The surcharge on domestic companies whose taxable income exceeds Rs 10 crore has been increased to 10% from 5%. Foreign companies with taxable income exceeding R10 crore will shell out 5% as surcharge against 2% earlier.
"Tax on the super-rich was perhaps a compulsion on the part of the FM to raise additional revenue to address fiscal deficit. However, the increase of surcharge by almost 100% on Indian as well as foreign companies may not go down well with the corporate sector," said Sanjay Sanghvi, partner at legal advisory firm c.
Budget 2013 proposes to extend the concessional tax rate of 15% on dividend received from a foreign subsidiary company for the 2014 fiscal. Similarly, dividends distributed by foreign subsidiaries to their parent Indian firms will not come under the dividend distribution tax (DDT) net.
"The proposal to do away with DDT for dividends received by Indian firms from their foreign subsidiaries is beneficial for companies with significant overseas operation. This cascading effect, which was earlier only for domestic subsidiaries, is now going to be available for the foreign ones as well. So there is an alignment of both which is positive," said Subramaniam Krishnan, partner, financial services & taxation at consulting and audit firm Ernst & Young. "The surcharge hike means more cash outflow for companies. But the FM wanted to widen his tax collection net," he said. "Even though the magnitude of hike was unexpected, the FM could have increased the base rate of tax which he didn't, and that is a positive."

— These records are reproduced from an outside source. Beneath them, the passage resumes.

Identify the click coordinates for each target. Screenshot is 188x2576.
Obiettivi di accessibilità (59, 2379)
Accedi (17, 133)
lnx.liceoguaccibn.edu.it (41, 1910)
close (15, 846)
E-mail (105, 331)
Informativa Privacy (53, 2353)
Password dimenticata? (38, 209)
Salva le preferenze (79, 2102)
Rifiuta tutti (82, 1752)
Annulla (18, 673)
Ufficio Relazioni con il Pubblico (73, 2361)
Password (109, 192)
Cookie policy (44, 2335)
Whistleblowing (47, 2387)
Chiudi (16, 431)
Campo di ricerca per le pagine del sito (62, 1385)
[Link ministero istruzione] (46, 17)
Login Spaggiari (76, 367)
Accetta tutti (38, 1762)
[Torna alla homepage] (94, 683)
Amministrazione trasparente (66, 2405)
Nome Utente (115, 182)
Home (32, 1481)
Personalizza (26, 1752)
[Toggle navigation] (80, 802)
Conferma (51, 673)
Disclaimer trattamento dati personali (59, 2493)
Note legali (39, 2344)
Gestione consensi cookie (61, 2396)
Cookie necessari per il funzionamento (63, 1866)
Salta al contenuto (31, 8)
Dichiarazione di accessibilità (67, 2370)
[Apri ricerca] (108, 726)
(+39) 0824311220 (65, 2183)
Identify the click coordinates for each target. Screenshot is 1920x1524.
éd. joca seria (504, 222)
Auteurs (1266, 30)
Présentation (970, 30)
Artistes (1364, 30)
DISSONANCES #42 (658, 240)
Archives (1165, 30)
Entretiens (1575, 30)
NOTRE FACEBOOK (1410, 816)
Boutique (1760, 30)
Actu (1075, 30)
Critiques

The recent past has seen many leading Indian companies increasing the quantum of royalties to be paid to the foreign parent company. Hindustan Unilever recently increased the royalty payment to Unilever from the current 1.4% of turnover to 3.15% in a phased manner till March 31, 2018. ACC and Ambuja Cements increased the quantum of royalty to Holcim to 1% of net sales. An analysis by proxy advisory firm IIAS shows that ever since the government relaxed the restrictions on royalty payment in December 2009, the top 20 royalty paying companies have remitted R3,601 crore as royalty payments, up from R1,196 crore five years ago.